Note that the `TextVectorization` layer can only be executed on a CPU, as it is mostly a
dictionary lookup operation. Therefore, if you are training your model on a GPU or a TPU,
you should put the `TextVectorization` layer in the `tf.data` pipeline to get the best performance.
**When running on a TPU, you should always place preprocessing layers in the `tf.data` pipeline**
(with the exception of `Normalization` and `Rescaling`, which run fine on a TPU and are commonly
used as the first layer in an image model).
"""
"""
## Benefits of doing preprocessing inside the model at inference time
Even if you go with option 2, you may later want to export an inference-only end-to-end
model that will include the preprocessing layers. The key benefit to doing this is that
**it makes your model portable** and it **helps reduce the
[training/serving skew](https://developers.google.com/machine-learning/guides/rules-of-ml#training-serving_skew)**.
When all data preprocessing is part of the model, other people can load and use your
model without having to be aware of how each feature is expected to be encoded &
normalized. Your inference model will be able to process raw images or raw structured
data, and will not require users of the model to be aware of the details of e.g. the
tokenization scheme used for text, the indexing scheme used for categorical features,
whether image pixel values are normalized to `[-1, +1]` or to `[0, 1]`, etc. This is
especially powerful if you're exporting
your model to another runtime, such as TensorFlow.js: you won't have to
reimplement your preprocessing pipeline in JavaScript.
If you initially put your preprocessing layers in your `tf.data` pipeline,
you can export an inference model that packages the preprocessing.

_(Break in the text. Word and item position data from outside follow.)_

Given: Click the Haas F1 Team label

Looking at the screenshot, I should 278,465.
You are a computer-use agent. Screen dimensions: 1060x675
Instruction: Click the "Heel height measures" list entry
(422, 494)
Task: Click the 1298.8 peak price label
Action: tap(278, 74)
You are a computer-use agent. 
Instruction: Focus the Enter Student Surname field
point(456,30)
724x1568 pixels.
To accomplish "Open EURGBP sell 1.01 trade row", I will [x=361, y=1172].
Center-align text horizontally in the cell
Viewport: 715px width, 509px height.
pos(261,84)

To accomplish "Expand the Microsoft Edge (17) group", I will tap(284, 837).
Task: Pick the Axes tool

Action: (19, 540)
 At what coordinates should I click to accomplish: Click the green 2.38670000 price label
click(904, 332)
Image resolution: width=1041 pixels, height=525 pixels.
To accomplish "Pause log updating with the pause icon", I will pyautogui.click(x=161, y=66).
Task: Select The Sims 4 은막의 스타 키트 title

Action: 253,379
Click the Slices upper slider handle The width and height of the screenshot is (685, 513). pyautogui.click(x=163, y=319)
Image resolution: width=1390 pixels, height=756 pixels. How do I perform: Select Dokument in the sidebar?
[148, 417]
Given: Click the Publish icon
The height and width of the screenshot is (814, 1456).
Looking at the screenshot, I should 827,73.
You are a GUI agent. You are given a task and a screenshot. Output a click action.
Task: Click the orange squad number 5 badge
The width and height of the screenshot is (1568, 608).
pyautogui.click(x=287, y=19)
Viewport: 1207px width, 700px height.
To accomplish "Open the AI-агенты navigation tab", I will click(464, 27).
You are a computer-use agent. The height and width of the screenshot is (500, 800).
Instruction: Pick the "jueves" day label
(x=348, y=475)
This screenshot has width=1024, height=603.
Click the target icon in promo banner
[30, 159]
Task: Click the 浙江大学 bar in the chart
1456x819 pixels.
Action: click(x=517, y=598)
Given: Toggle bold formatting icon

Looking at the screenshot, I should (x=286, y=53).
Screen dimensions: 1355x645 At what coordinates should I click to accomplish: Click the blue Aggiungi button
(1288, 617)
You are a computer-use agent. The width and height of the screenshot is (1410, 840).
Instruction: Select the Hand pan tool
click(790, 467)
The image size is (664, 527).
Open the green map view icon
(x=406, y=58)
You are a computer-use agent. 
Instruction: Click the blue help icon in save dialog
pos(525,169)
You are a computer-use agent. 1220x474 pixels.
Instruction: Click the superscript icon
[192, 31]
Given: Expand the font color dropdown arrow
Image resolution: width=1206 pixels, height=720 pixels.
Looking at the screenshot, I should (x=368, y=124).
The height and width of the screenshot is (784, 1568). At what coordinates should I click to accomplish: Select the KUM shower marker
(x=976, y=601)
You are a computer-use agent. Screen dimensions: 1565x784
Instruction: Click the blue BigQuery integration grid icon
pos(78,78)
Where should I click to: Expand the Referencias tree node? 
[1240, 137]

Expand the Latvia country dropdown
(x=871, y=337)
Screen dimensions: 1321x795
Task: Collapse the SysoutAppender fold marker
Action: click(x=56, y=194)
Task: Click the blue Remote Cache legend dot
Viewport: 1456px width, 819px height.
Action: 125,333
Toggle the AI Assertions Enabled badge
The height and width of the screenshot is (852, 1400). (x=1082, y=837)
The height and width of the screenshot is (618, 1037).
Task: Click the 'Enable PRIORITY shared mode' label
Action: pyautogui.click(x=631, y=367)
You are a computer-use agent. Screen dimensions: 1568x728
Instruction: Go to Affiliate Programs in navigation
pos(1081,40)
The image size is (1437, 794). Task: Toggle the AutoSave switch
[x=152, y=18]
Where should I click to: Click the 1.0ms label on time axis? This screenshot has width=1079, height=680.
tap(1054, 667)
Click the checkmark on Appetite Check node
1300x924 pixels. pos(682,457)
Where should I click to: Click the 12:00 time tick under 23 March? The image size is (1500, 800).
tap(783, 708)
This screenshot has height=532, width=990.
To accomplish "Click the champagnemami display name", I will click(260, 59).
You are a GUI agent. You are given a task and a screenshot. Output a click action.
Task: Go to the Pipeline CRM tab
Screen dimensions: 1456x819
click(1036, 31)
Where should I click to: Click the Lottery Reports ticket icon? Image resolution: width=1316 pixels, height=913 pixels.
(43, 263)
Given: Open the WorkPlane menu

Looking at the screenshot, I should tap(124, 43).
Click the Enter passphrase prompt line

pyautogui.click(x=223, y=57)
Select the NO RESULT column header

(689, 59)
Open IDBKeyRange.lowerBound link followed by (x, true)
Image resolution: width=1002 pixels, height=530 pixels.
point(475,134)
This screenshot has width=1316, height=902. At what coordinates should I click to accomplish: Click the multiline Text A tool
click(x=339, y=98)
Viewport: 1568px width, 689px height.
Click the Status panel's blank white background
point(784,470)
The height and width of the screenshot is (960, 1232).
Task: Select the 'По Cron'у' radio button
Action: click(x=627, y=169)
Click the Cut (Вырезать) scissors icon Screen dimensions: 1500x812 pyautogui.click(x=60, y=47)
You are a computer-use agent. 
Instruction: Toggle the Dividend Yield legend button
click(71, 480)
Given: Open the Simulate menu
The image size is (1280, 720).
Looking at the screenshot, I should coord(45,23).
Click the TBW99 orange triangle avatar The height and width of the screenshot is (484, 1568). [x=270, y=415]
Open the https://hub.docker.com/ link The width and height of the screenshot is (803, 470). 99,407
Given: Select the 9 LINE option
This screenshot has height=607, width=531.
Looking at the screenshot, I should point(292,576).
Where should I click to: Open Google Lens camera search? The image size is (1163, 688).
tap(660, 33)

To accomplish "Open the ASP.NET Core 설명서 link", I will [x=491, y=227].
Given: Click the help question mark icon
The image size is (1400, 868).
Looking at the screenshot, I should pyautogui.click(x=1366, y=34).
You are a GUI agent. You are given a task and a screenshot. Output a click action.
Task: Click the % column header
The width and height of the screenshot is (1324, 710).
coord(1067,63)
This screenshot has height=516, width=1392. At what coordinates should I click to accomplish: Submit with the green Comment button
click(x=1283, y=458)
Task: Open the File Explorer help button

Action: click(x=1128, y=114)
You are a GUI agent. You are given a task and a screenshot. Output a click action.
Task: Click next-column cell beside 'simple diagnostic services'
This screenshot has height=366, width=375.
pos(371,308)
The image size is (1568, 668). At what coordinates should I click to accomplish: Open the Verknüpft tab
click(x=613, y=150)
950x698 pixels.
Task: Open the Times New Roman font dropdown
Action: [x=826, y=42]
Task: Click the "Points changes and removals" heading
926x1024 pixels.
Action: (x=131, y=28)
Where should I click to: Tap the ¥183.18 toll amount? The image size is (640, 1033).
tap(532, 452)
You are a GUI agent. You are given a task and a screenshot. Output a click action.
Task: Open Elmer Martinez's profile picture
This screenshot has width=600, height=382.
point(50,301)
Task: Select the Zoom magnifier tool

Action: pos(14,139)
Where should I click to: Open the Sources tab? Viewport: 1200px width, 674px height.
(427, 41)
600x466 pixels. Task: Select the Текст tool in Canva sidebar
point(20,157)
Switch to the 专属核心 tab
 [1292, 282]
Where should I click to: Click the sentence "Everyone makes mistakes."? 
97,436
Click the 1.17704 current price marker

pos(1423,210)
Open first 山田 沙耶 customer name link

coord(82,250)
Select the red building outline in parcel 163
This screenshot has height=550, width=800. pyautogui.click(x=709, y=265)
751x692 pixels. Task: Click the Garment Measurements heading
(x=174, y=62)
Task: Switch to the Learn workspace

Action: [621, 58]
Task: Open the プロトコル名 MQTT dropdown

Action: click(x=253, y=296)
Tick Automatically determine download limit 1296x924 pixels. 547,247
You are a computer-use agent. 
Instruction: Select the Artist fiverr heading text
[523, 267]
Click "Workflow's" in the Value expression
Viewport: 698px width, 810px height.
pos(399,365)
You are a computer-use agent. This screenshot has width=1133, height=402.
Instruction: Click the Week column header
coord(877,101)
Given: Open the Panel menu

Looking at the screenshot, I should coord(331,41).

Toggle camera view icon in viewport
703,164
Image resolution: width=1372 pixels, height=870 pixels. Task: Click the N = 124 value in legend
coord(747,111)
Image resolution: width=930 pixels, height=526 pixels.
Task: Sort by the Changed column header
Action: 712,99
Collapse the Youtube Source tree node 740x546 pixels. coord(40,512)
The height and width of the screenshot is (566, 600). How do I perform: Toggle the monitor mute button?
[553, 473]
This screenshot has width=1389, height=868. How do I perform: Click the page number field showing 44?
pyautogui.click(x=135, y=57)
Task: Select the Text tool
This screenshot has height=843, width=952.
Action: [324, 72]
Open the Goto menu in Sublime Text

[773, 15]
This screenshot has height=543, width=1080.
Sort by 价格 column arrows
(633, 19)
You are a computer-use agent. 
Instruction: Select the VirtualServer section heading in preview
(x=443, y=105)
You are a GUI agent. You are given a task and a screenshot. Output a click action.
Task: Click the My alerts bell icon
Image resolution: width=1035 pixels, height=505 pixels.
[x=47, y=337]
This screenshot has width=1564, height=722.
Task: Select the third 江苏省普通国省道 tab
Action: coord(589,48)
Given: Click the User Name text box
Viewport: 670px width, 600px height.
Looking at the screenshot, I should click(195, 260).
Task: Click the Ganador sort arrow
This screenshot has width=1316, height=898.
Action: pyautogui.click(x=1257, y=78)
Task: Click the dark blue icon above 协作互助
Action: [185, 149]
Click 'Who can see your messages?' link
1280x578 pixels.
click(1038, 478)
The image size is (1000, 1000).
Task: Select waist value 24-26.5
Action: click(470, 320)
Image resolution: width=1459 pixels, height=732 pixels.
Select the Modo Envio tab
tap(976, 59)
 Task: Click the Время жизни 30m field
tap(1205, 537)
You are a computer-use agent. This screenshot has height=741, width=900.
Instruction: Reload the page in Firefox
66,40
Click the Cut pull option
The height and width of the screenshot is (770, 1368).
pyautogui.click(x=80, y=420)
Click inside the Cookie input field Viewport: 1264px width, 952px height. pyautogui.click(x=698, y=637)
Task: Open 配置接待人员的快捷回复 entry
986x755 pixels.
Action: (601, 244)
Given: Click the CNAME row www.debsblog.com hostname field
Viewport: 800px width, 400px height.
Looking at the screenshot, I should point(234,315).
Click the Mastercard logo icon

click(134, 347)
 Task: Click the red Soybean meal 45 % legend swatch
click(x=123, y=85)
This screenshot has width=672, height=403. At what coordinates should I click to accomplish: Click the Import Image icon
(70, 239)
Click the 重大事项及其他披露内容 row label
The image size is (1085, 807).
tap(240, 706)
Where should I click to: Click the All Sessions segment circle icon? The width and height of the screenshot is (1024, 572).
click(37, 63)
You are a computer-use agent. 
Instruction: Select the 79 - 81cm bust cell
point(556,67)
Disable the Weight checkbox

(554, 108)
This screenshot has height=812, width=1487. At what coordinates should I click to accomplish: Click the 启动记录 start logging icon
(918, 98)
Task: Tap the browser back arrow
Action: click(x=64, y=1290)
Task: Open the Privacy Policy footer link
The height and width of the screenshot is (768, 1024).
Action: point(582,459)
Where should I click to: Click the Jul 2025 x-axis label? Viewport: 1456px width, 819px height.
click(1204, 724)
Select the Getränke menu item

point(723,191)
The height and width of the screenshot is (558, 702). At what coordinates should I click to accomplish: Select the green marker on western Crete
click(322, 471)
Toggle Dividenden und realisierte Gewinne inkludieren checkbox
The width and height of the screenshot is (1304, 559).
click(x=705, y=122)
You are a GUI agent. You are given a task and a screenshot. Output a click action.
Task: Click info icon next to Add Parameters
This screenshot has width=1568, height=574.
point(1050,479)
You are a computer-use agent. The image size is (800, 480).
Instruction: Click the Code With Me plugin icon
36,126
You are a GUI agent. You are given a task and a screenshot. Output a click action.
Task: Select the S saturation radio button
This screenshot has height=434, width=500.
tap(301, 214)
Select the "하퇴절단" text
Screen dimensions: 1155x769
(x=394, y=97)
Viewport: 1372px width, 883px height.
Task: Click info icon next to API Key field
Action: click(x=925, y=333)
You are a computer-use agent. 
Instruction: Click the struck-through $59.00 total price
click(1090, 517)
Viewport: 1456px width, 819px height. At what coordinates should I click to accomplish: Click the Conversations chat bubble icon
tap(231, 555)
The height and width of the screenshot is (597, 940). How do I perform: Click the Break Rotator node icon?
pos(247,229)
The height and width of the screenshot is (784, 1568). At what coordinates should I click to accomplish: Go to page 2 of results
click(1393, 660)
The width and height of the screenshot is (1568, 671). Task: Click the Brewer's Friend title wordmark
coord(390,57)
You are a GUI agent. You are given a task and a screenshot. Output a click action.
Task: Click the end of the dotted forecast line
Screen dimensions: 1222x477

Simply instantiate a new model that chains
your preprocessing layers and your training model:
```python
inputs = keras.Input(shape=input_shape)
x = preprocessing_layer(inputs)
outputs = training_model(x)
inference_model = keras.Model(inputs, outputs)
```
"""
"""
## Preprocessing during multi-worker training
Preprocessing layers are compatible with the
[tf.distribute](https://www.tensorflow.org/api_docs/python/tf/distribute) API
for running training across multiple machines.
In general, preprocessing layers should be placed inside a `tf.distribute.Strategy.scope()`
and called either inside or before the model as discussed above.
```python
with strategy.scope():
inputs = keras.Input(shape=input_shape)
preprocessing_layer = tf.keras.layers.Hashing(10)
dense_layer = tf.keras.layers.Dense(16)
```
For more details, refer to the _Data preprocessing_ section
of the [Distributed input](https://www.tensorflow.org/tutorials/distribute/input)
tutorial.
"""
"""
## Quick recipes
### Image data augmentation
Note that image data augmentation layers are only active during training (similarly to
the `Dropout` layer).
"""
from tensorflow import keras
from tensorflow.keras import layers
data_augmentation = keras.Sequential(
[
layers.RandomFlip("horizontal"),
layers.RandomRotation(0.1),
layers.RandomZoom(0.1),
]
)
(x_train, y_train), _ = keras.datasets.cifar10.load_data()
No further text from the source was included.